:: TASK TO COMPLETE ::
From the entries below, pull out each line that contains the string "pixels" and copy those lines without changes.

** START INFORMATION PROVIDED **

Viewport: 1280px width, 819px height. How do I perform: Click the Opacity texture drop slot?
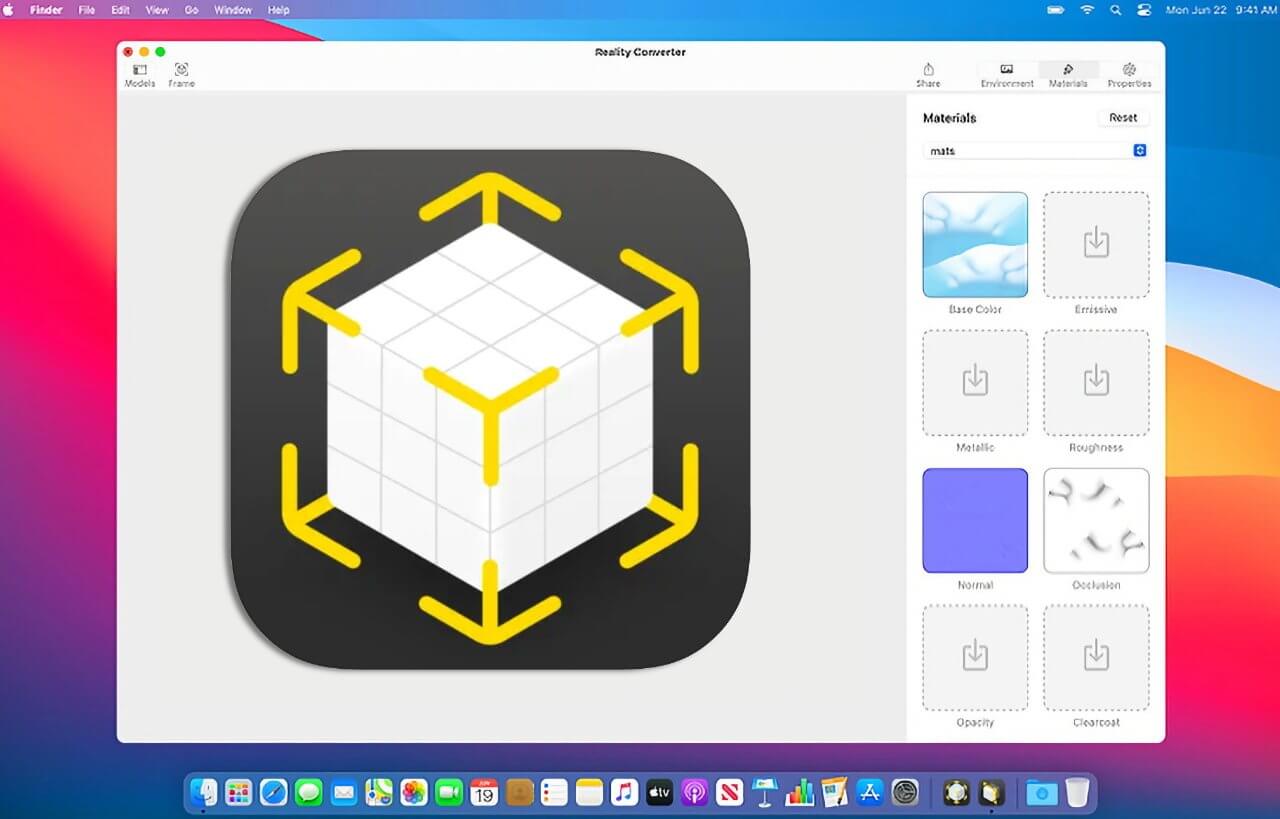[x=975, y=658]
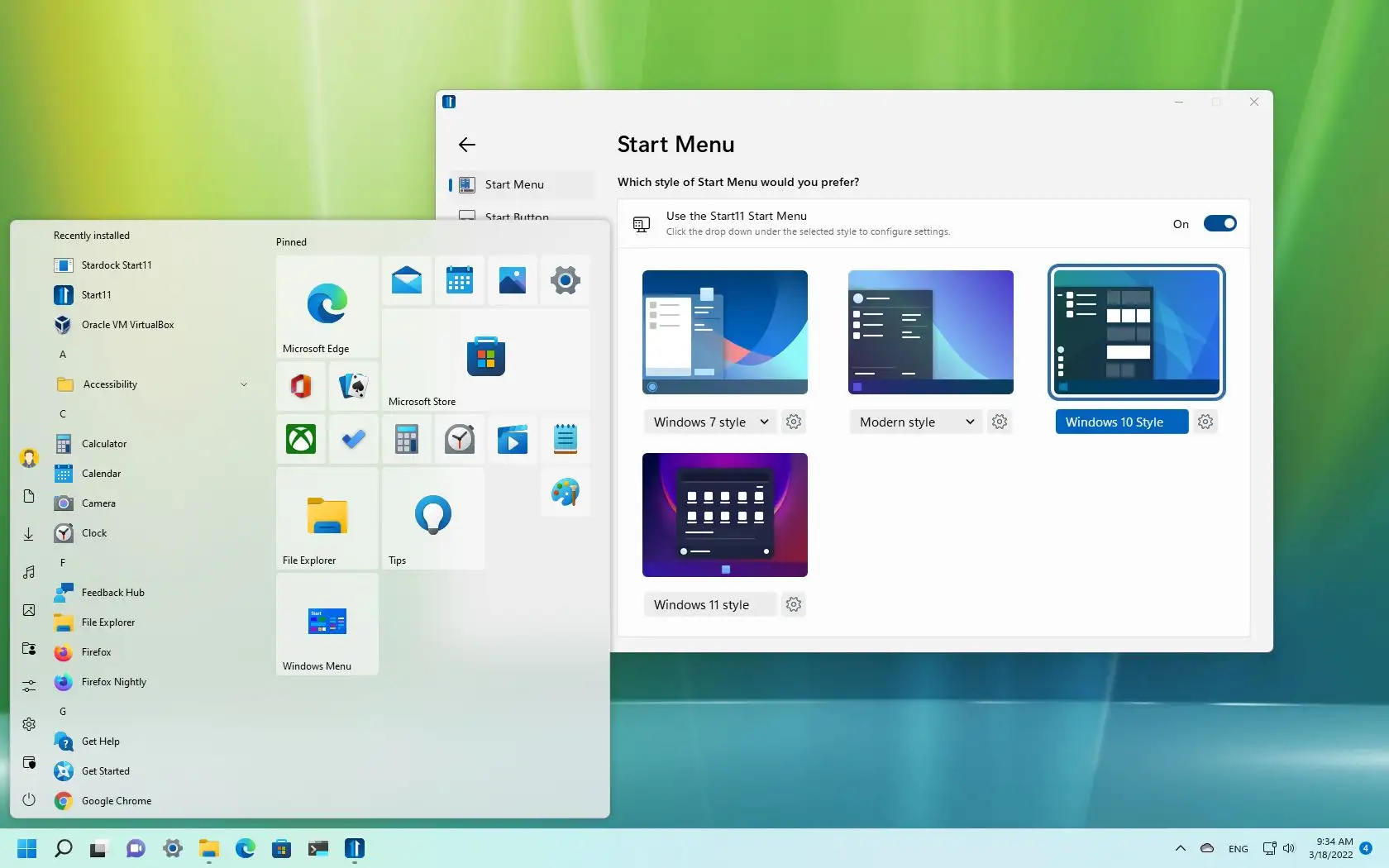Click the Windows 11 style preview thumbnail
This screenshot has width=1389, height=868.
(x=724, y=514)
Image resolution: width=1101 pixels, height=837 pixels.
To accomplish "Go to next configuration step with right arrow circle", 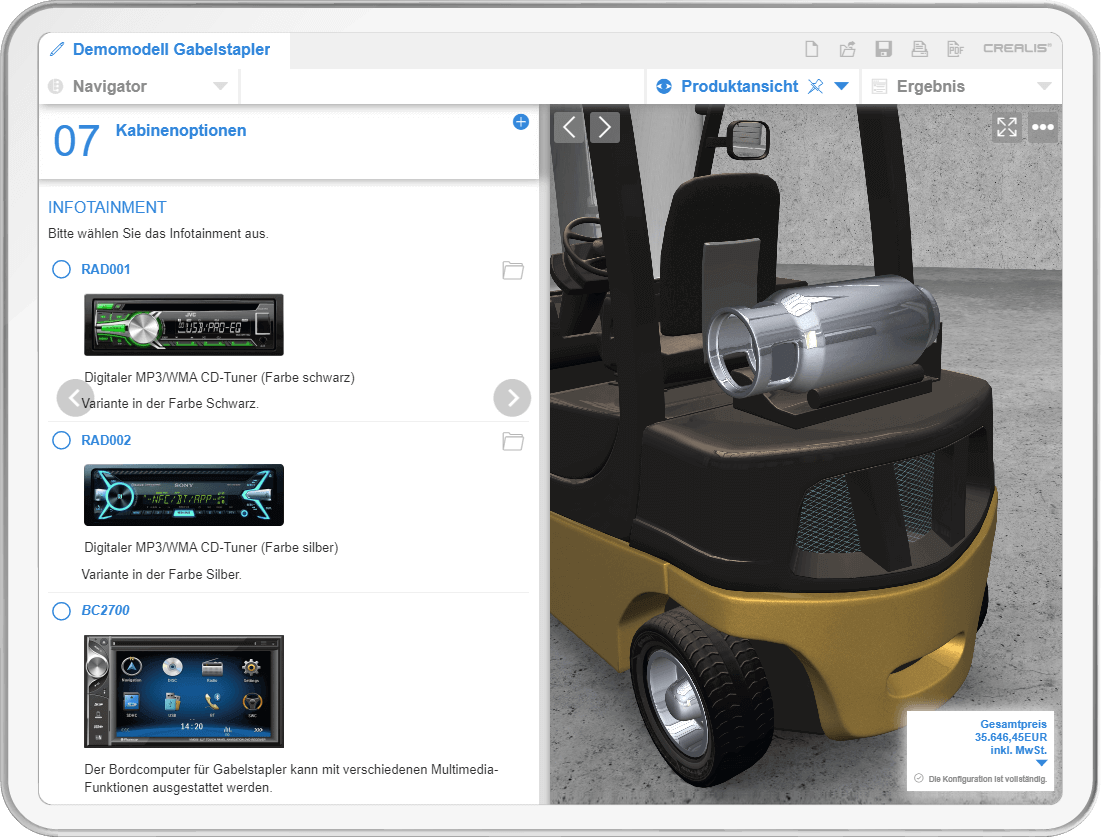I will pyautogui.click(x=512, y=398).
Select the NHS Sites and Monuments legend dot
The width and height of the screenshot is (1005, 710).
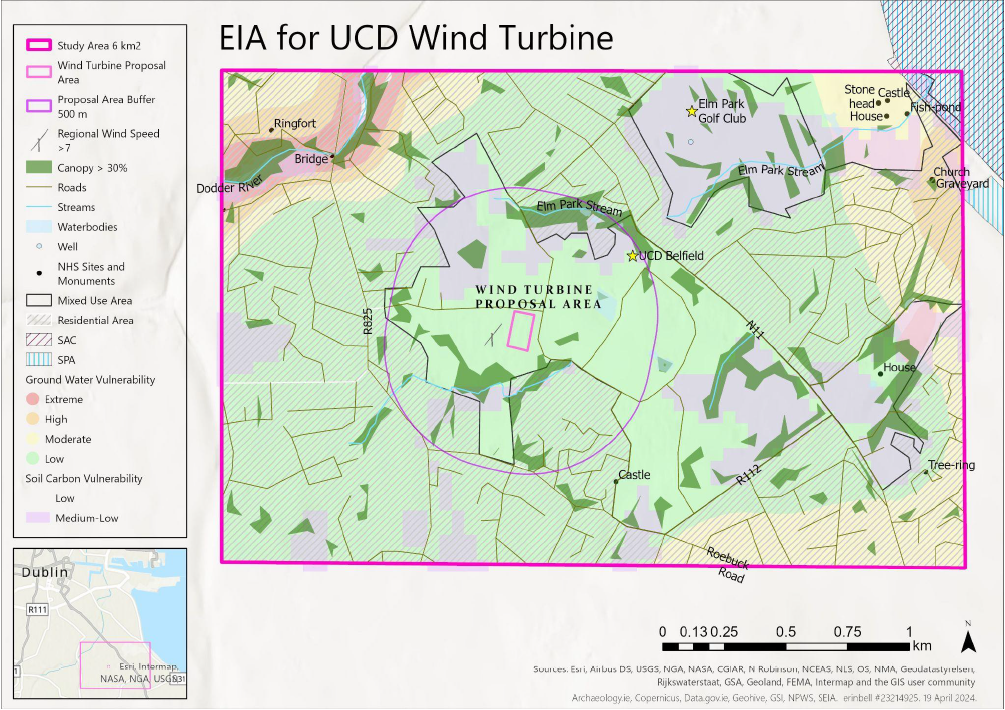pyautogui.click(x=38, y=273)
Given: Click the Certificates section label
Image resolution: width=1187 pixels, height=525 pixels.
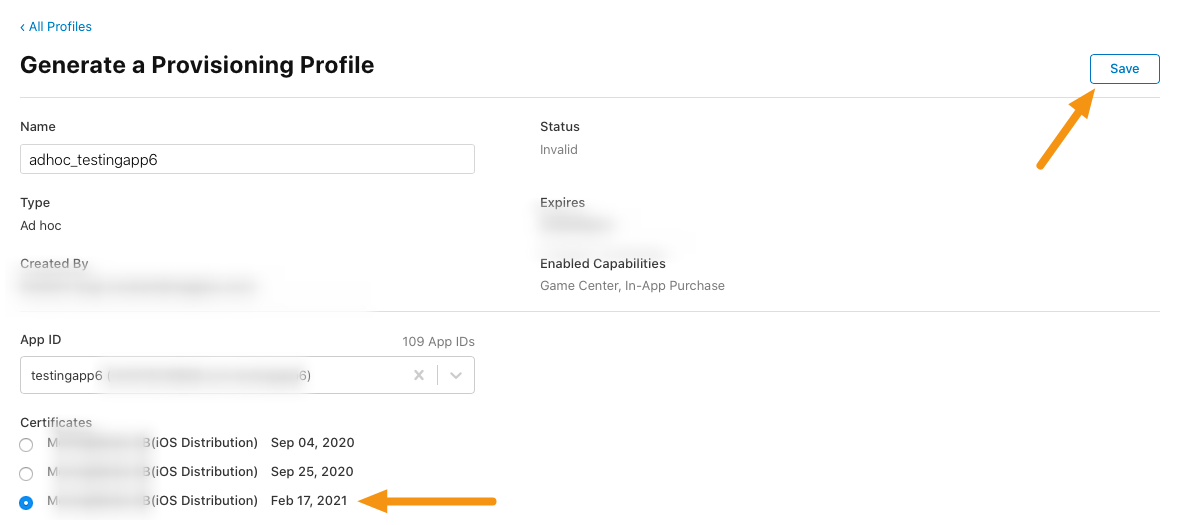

** END INFORMATION PROVIDED **

:: THE ANSWER ::
Image resolution: width=1101 pixels, height=837 pixels.
Image resolution: width=1187 pixels, height=525 pixels.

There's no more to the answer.